Dear Friends and Colleagues,

It is always worthwhile to ponder the truth of the often quoted observation that the world is now like a global village. What happens in one part of the world ripples like a wave on the water across the rest of the world touching all in its path. Nothing else brought this home more clearly than the worldwide grief and tragedy at the loss of so many lives often as a result of a fanatical believer of some faith or political group.

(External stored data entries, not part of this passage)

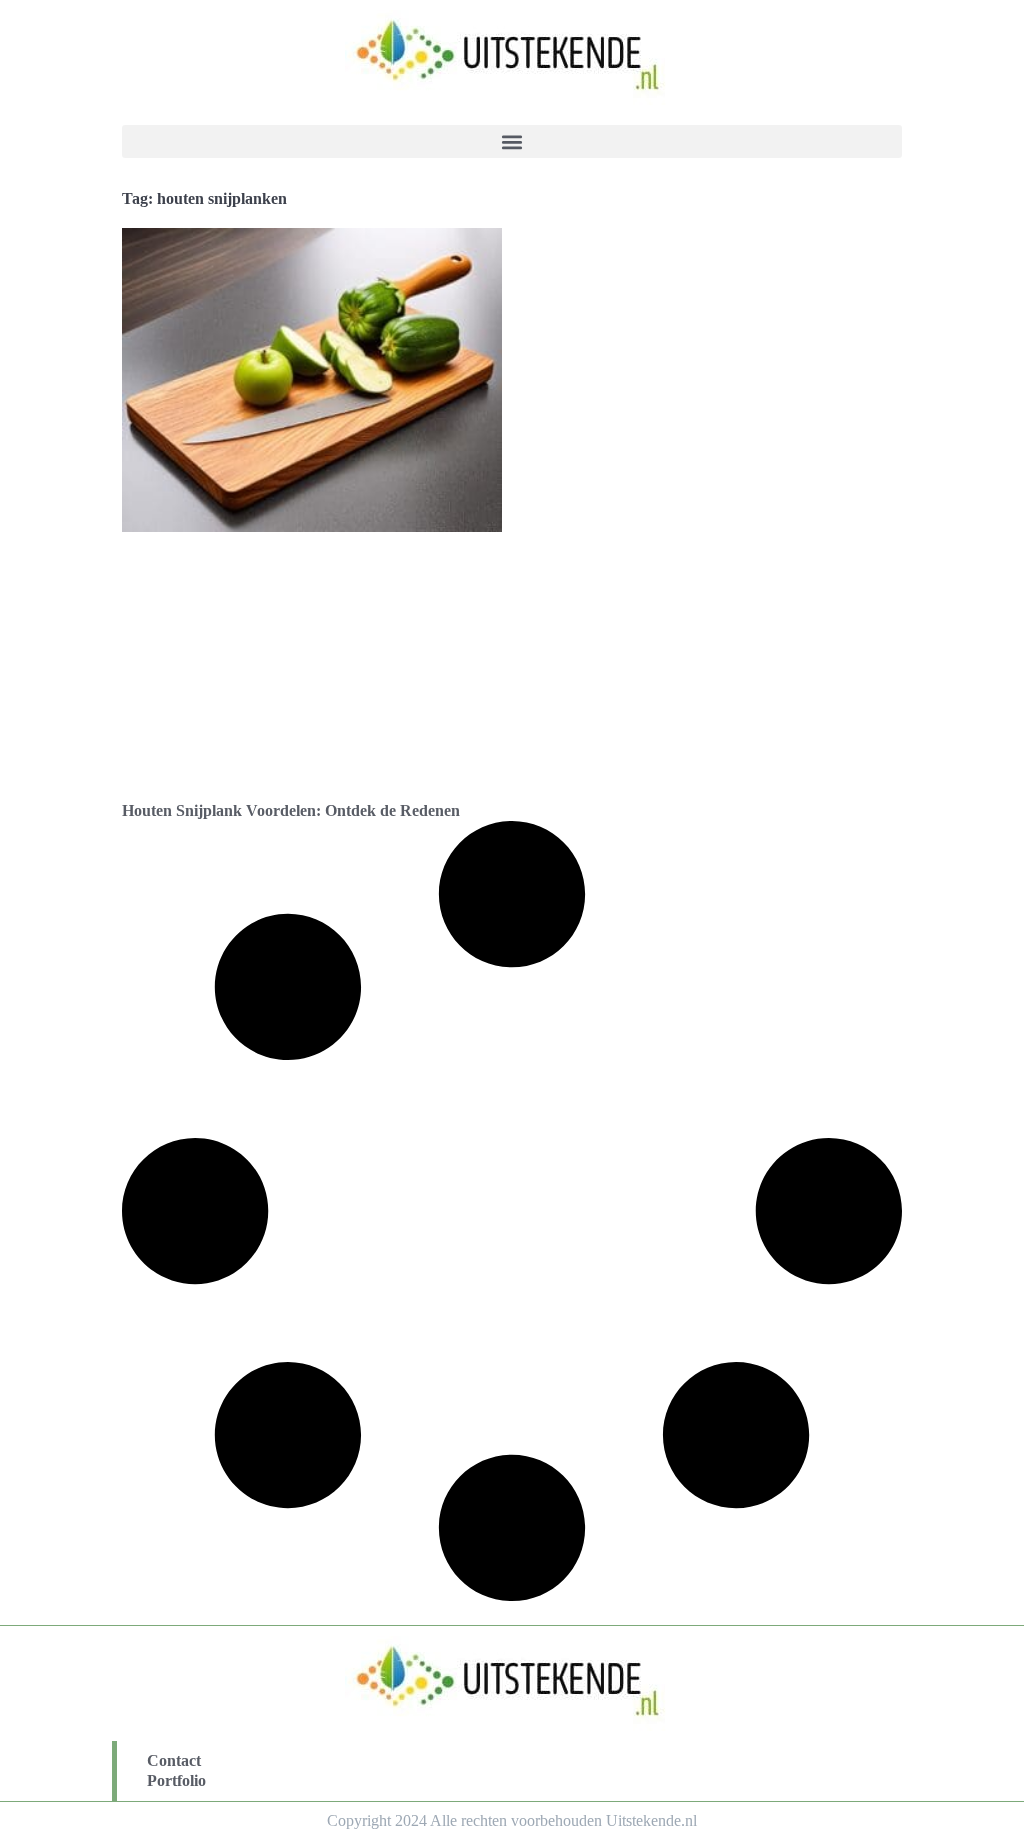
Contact (174, 1760)
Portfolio (176, 1780)
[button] (512, 141)
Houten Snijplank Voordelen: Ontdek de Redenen (291, 810)
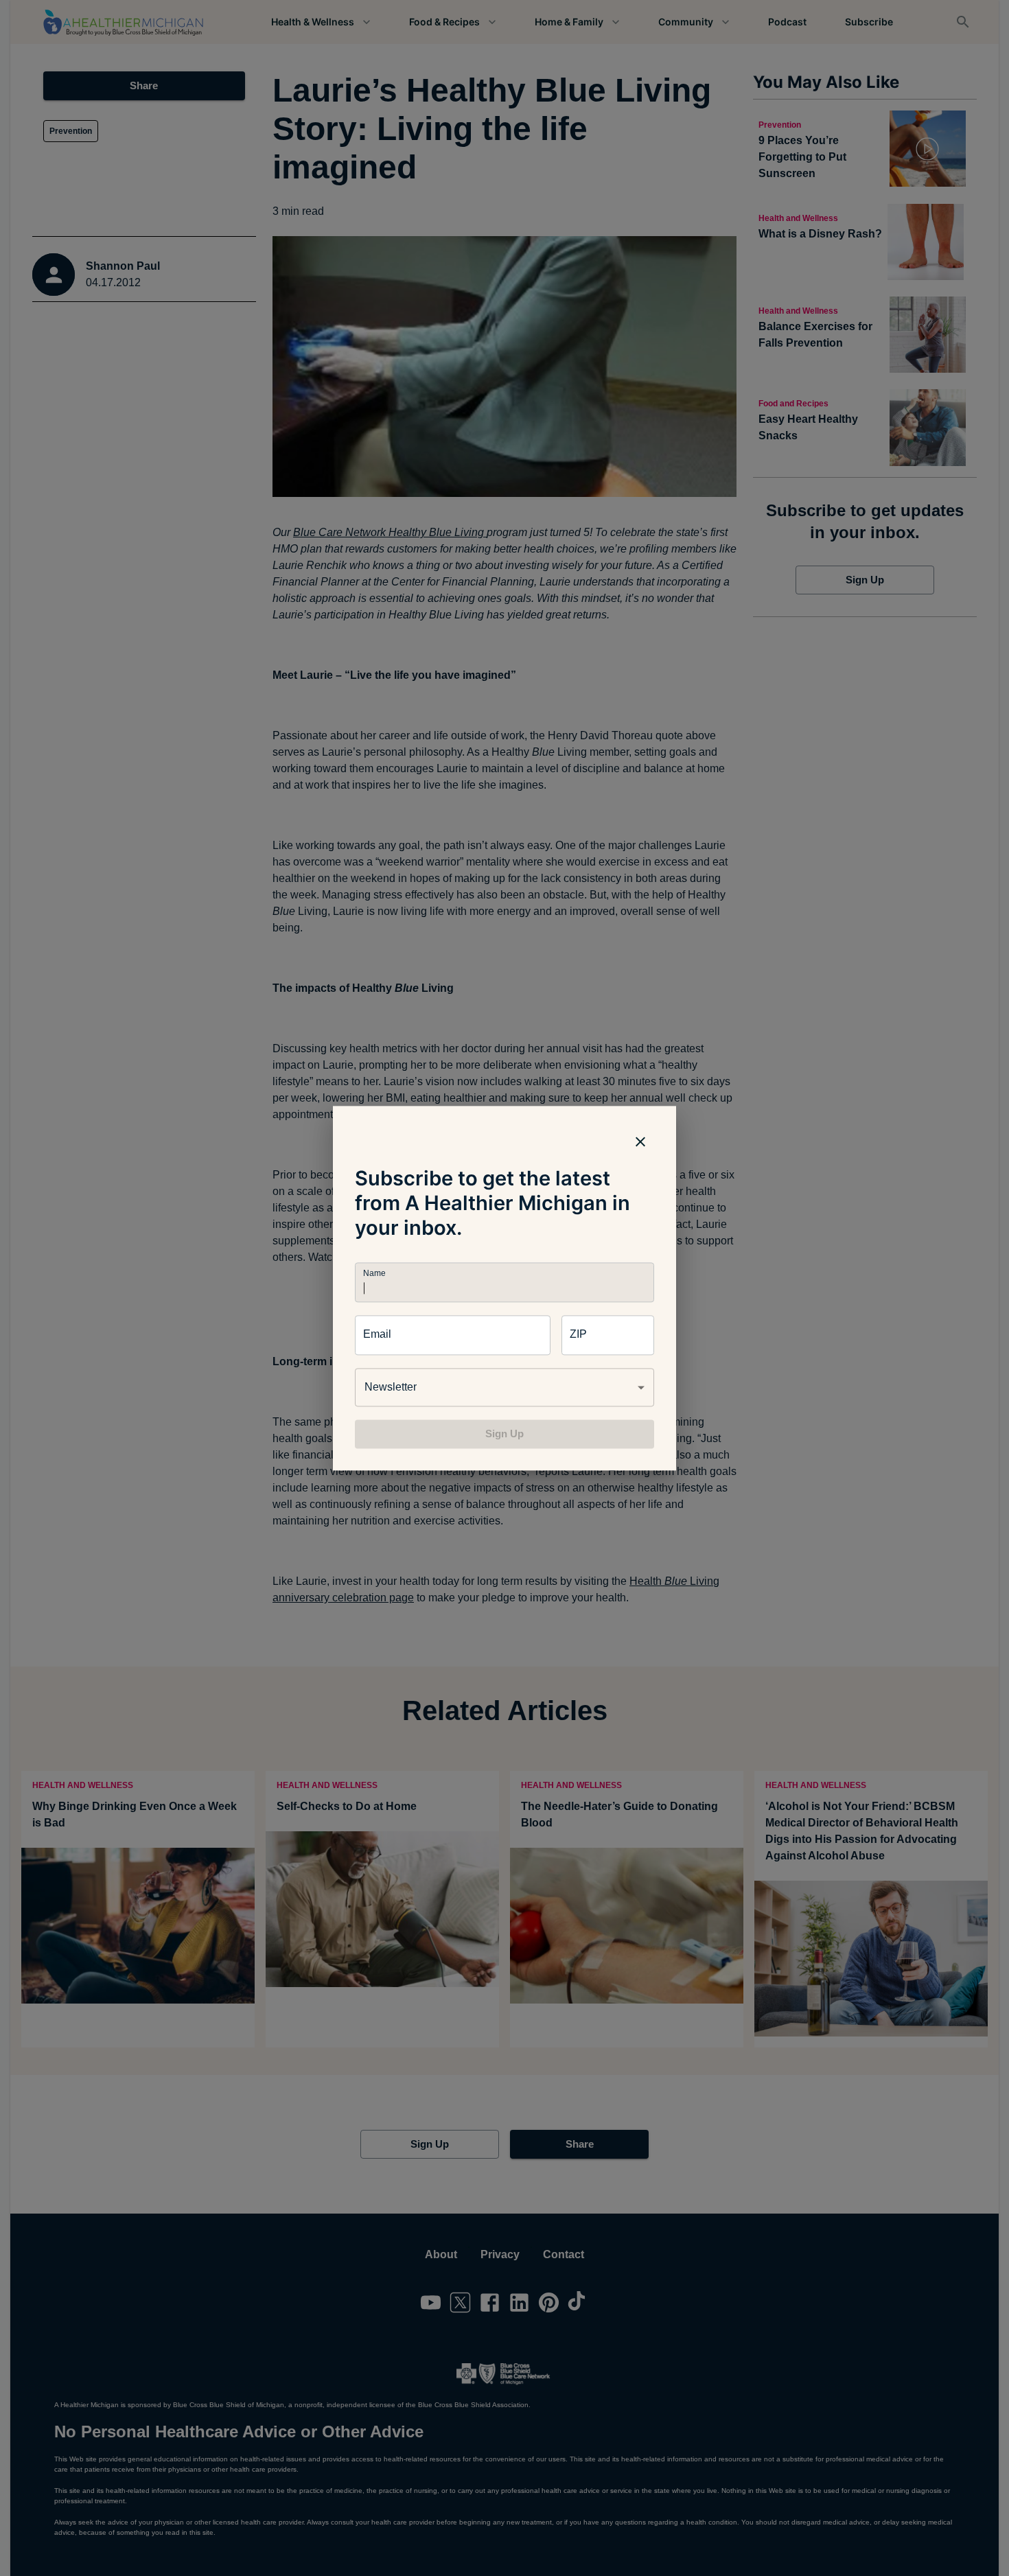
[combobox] (504, 1387)
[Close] (640, 1141)
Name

Freedom of Religion remains an ongoing struggle around the world, as anyone aware of the mass migrations taking place across the Middle East and Europe in recent years. Migration, for whatever reason, whether to pursue the dream or escape from a nightmare, is something that happens in large part by air. Airport Arrivals Halls are the ‘Ellis Island’ of our own generation. Chaplains often have a role in meeting vulnerable passengers, and we can be among the first to send out the signal that these new arrivals can and will indeed have freedom in this new place.

Exercising a ministry of service to an airport community, means that we frequently simply put ourselves at the disposal of those whom we serve, and if there is a crisis which requires an urgent response, then we need to respond.

Providing a place for people to pray (whether to cry out in pain or in praise) is one aspect of that hospitality. Our welcome and acceptance is another, as is walking with them, even if only for a short while, as they cross the threshold into a new country.

For this reason, it is important that we have a chaplaincy – for everyone, whether religious or not – and most of all – we have airport chaplains who are ministers and pastors to help, support and guide – anyone – not just those who share our particular faith or practice – and if, for some reason, we ourselves are not equipped to help, to support or to guide, then we are obliged to find someone who can.

The calmest place in the airport is the air traffic control tower. It is, in one way, the ‘calm centre’ of the whole operation. We should aspire to be something similar at ground level, for our colleagues and for the public we meet, for our chaplaincy colleagues, and, above all, for the sake of our own ministry. Of course, how to achieve that is something we probably need to minister to (and be ministered to by) one another.

…which is why it is so important for us to meet together each year at our annual conference. We look forward to being together in Melbourne to share and encourage each other in our ministries.